#### Activity:
Every record needs to be set down again without a single difference.

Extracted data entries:

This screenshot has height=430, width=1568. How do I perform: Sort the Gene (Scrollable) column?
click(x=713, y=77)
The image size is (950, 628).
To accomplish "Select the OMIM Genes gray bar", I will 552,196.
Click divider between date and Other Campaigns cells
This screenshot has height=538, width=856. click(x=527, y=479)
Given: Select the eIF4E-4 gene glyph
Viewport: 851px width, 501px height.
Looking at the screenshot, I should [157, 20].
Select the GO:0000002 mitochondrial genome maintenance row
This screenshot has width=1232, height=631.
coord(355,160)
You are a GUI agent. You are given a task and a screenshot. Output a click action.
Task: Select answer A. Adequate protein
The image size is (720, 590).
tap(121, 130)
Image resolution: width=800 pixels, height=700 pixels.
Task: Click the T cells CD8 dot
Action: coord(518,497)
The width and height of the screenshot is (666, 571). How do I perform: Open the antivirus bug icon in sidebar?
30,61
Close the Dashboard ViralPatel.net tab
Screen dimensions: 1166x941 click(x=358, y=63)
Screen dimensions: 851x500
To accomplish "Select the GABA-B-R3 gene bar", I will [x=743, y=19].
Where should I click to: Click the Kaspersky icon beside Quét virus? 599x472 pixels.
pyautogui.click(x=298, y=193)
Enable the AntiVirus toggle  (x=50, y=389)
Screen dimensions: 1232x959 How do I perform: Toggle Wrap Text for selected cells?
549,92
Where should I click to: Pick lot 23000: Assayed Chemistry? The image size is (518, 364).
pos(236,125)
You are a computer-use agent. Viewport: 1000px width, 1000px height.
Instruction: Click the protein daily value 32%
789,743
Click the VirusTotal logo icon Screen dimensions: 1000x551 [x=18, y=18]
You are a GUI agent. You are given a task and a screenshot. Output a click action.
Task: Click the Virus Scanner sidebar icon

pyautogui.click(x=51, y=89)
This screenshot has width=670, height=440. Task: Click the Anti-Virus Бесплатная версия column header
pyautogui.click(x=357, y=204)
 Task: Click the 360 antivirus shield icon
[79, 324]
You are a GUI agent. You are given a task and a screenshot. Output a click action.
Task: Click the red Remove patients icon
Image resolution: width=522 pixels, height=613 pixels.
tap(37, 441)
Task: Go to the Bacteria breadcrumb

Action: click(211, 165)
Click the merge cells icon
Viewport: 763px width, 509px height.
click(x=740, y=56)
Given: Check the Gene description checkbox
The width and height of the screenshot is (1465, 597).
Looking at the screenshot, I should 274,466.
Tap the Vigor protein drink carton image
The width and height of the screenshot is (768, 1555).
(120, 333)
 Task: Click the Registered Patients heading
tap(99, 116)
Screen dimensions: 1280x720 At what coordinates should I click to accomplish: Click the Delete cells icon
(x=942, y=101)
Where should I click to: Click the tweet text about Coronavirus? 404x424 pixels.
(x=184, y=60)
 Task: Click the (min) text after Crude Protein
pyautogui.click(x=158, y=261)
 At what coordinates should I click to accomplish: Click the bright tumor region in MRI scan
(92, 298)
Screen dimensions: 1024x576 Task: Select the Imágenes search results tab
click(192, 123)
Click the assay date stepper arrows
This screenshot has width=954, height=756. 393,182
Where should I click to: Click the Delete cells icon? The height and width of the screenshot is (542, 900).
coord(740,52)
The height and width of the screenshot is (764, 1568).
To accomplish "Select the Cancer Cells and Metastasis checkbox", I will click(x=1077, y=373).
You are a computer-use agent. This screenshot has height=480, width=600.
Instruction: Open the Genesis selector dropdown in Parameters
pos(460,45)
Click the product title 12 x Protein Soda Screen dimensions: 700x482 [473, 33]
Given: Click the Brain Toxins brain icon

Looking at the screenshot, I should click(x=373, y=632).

#### Response:
This screenshot has height=430, width=1568. How do I perform: Sort the Gene (Scrollable) column?
click(x=713, y=77)
The image size is (950, 628).
To accomplish "Select the OMIM Genes gray bar", I will 552,196.
Click divider between date and Other Campaigns cells
This screenshot has height=538, width=856. click(x=527, y=479)
Given: Select the eIF4E-4 gene glyph
Viewport: 851px width, 501px height.
Looking at the screenshot, I should [157, 20].
Select the GO:0000002 mitochondrial genome maintenance row
This screenshot has width=1232, height=631.
coord(355,160)
You are a GUI agent. You are given a task and a screenshot. Output a click action.
Task: Select answer A. Adequate protein
The image size is (720, 590).
tap(121, 130)
Image resolution: width=800 pixels, height=700 pixels.
Task: Click the T cells CD8 dot
Action: coord(518,497)
The width and height of the screenshot is (666, 571). How do I perform: Open the antivirus bug icon in sidebar?
30,61
Close the Dashboard ViralPatel.net tab
Screen dimensions: 1166x941 click(x=358, y=63)
Screen dimensions: 851x500
To accomplish "Select the GABA-B-R3 gene bar", I will [x=743, y=19].
Where should I click to: Click the Kaspersky icon beside Quét virus? 599x472 pixels.
pyautogui.click(x=298, y=193)
Enable the AntiVirus toggle  (x=50, y=389)
Screen dimensions: 1232x959 How do I perform: Toggle Wrap Text for selected cells?
549,92
Where should I click to: Pick lot 23000: Assayed Chemistry? The image size is (518, 364).
pos(236,125)
You are a computer-use agent. Viewport: 1000px width, 1000px height.
Instruction: Click the protein daily value 32%
789,743
Click the VirusTotal logo icon Screen dimensions: 1000x551 [x=18, y=18]
You are a GUI agent. You are given a task and a screenshot. Output a click action.
Task: Click the Virus Scanner sidebar icon

pyautogui.click(x=51, y=89)
This screenshot has width=670, height=440. Task: Click the Anti-Virus Бесплатная версия column header
pyautogui.click(x=357, y=204)
 Task: Click the 360 antivirus shield icon
[79, 324]
You are a GUI agent. You are given a task and a screenshot. Output a click action.
Task: Click the red Remove patients icon
Image resolution: width=522 pixels, height=613 pixels.
tap(37, 441)
Task: Go to the Bacteria breadcrumb

Action: click(211, 165)
Click the merge cells icon
Viewport: 763px width, 509px height.
click(x=740, y=56)
Given: Check the Gene description checkbox
The width and height of the screenshot is (1465, 597).
Looking at the screenshot, I should 274,466.
Tap the Vigor protein drink carton image
The width and height of the screenshot is (768, 1555).
(120, 333)
 Task: Click the Registered Patients heading
tap(99, 116)
Screen dimensions: 1280x720 At what coordinates should I click to accomplish: Click the Delete cells icon
(x=942, y=101)
Where should I click to: Click the tweet text about Coronavirus? 404x424 pixels.
(x=184, y=60)
 Task: Click the (min) text after Crude Protein
pyautogui.click(x=158, y=261)
 At what coordinates should I click to accomplish: Click the bright tumor region in MRI scan
(92, 298)
Screen dimensions: 1024x576 Task: Select the Imágenes search results tab
click(192, 123)
Click the assay date stepper arrows
This screenshot has width=954, height=756. 393,182
Where should I click to: Click the Delete cells icon? The height and width of the screenshot is (542, 900).
coord(740,52)
The height and width of the screenshot is (764, 1568).
To accomplish "Select the Cancer Cells and Metastasis checkbox", I will click(x=1077, y=373).
You are a computer-use agent. This screenshot has height=480, width=600.
Instruction: Open the Genesis selector dropdown in Parameters
pos(460,45)
Click the product title 12 x Protein Soda Screen dimensions: 700x482 [473, 33]
Given: Click the Brain Toxins brain icon

Looking at the screenshot, I should click(x=373, y=632).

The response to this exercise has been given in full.